You pay a third of your salary in taxes, then you pay VAT on everything you buy plus many more taxes for other things such as your property. It amounts to more than half the money you earn.

wizzwizz4 1 hour ago
If I'm ever paying a third of my salary in taxes, I'm positively rolling in money. And, that's not how VAT works.
snkzxbs 46 minutes ago
Yes, that’s how VAT works. You, the end consumer, pay it and the government pockets it.
wizzwizz4 29 minutes ago
The third sentence of the Wikipedia article begs to differ. https://en.wikipedia.org/w/index.php?title=Value-added_tax&o...

> A value-added tax (VAT or goods and services tax (GST), general consumption tax (GCT)) is a consumption tax that is levied on the value added at each stage of a product's production and distribution. […] VAT is an indirect tax, because the consumer who ultimately bears the burden of the tax is not the entity that pays it.

(Even then, Wikipedia is oversimplifying: "ultimately bears the burden" isn't how economies work.)

kjkjadksj 3 hours ago
Sounds like the american system only your employer takes it out of your check before you even see it
IshKebab 8 hours ago
> And we give the government over half our salary for this level of attention!

Well that's factually bullshit.

squigz 8 hours ago
I'm pretty sure that's not the reality... anywhere. That's TV.
raincom 17 hours ago
Crux:

"Metagenomics technology uses cutting-edge genomic sequencing, which can identify all bacteria, fungi or parasites present in a sample by comparing them against a database of millions of pathogens.

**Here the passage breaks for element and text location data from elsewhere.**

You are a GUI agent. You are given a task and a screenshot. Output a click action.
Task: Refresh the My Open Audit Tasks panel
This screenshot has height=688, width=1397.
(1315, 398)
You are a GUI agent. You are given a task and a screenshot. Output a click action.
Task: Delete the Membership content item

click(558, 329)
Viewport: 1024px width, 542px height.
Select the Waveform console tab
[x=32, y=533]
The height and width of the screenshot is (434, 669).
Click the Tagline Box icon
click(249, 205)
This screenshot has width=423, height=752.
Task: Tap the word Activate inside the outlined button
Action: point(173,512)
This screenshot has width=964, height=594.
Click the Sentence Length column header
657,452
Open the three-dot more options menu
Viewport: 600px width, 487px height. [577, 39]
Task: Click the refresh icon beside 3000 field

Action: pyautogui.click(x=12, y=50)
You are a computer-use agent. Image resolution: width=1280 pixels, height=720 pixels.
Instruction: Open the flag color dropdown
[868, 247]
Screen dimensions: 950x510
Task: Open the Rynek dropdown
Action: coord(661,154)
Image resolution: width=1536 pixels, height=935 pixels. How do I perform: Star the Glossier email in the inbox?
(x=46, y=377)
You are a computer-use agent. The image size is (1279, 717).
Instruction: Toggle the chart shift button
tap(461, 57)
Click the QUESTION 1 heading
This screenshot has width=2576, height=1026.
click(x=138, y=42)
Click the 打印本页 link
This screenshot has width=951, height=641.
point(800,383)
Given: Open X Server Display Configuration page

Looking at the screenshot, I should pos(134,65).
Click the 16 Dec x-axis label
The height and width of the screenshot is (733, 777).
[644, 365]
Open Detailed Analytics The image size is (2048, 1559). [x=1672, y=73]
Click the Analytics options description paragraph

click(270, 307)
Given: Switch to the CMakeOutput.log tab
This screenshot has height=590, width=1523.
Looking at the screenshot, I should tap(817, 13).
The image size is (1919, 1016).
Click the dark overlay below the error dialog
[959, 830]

[if you] do a separate test for each and every one and if you've got an infection with something that's unexpected, rare or not previously known, you won't find it."

sleepyguy 13 hours ago
I'm curious if they initially diagnosed her with uveitis and began treatment based on that. However, I'm surprised there was no mention of consulting an infectious disease specialist.

In Canada, when a complex issue like this arises, it's common to see several different specialists; the testing is typically very thorough, even including some forms of genetic testing. They do everything they can to get you off the steroids, knowing it will cause issues if taken long-term.